Soil organic matter in soil physical fractions in adjacent semi-natural and cultivated stands in temperate Atlantic forests

Abstract

Changes from natural tree species to rapidly growing exotic species as well as intensification of forestry operations with heavy machinery can lead to changes in the quantity and quality of organic matter inputs to soil and to disruption of soil physical structure. These two ecosystem properties are tightly linked to organic matter dynamics. Five adjacent forest stands were selected to study soil organic matter dynamics in soil physical fractions. On one hand, two semi-natural broadleaved forests ( Quercus robur, Fagus sylvatica) and an adult radiata pine plantation (40-year-old,) in order to study the effect of species change on these parameters, and on the other, a chronosequence of Pinus radiata plantations (40-year-old; 3-year-old; 16-year-old), to study the effect of mechanization during harvesting and intense site preparation. Samples of intact topsoil (0–5 cm) were collected and aggregate-size distribution, mean weight diameter (MWD), total C and N, particulate organic matter (POM)-C, POM-N and microbial biomass-C were determined in each aggregate size fraction. Microbial respiration and nitrogen mineralization were also assessed in each aggregate size fraction, during a 28 day incubation period.
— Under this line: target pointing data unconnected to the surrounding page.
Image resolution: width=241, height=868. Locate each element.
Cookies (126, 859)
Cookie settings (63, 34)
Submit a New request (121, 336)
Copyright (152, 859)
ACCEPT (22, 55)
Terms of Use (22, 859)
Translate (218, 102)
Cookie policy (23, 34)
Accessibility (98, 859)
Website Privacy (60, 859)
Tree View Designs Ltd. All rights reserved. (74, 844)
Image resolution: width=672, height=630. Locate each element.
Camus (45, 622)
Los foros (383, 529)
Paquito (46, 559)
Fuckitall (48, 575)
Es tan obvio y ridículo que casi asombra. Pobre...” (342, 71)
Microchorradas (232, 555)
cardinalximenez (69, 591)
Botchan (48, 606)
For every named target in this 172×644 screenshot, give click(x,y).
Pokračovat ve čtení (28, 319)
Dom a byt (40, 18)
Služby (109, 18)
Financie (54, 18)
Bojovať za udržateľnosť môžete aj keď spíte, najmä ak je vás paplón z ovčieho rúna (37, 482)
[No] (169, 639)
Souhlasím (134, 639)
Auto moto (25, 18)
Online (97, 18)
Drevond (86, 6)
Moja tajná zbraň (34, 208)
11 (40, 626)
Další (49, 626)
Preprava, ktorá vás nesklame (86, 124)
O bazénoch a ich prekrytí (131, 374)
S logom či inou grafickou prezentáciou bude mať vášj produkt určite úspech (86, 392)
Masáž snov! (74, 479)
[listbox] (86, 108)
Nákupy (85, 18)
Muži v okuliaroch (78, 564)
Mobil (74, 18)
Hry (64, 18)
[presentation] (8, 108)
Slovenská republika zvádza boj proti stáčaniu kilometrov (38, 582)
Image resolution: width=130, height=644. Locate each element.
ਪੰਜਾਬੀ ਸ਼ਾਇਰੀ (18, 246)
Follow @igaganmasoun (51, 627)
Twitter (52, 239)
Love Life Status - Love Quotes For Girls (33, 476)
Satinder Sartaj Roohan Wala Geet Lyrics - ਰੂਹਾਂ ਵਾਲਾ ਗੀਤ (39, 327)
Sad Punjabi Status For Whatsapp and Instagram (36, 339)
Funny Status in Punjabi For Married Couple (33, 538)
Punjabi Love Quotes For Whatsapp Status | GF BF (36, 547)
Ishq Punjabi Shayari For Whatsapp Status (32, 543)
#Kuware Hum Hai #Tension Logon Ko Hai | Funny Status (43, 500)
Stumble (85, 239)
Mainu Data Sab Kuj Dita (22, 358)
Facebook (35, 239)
Losses of POM-C and POM-N in the bulk soil due to mechanical site preparation were high relative to total soil C and N, which suggests that POM is a sensitive parameter to the effect of mechanization. The ratio C-POM:SOM was significantly related to MWD ( R 2 = 0.75, P < 0.001) reflecting that POM may play a key role in the topsoil aggregate formation in these stands. Semi-natural stands had a higher proportion of macroaggregates (0.25–2 mm) than the cultivated adult one. Megaaggregates (>2 mm) were the most abundant class in mature stands (82–92%), whereas macro- and microaggregates (<2 mm) were the most abundant ones in the intensely soil prepared P. radiata plantation (49%). Indicators for sustainable forest management related to soil organic matter should not only be assessed in terms of total C stocks but also with respect to sensitive organic matter and its degradability in different size classes.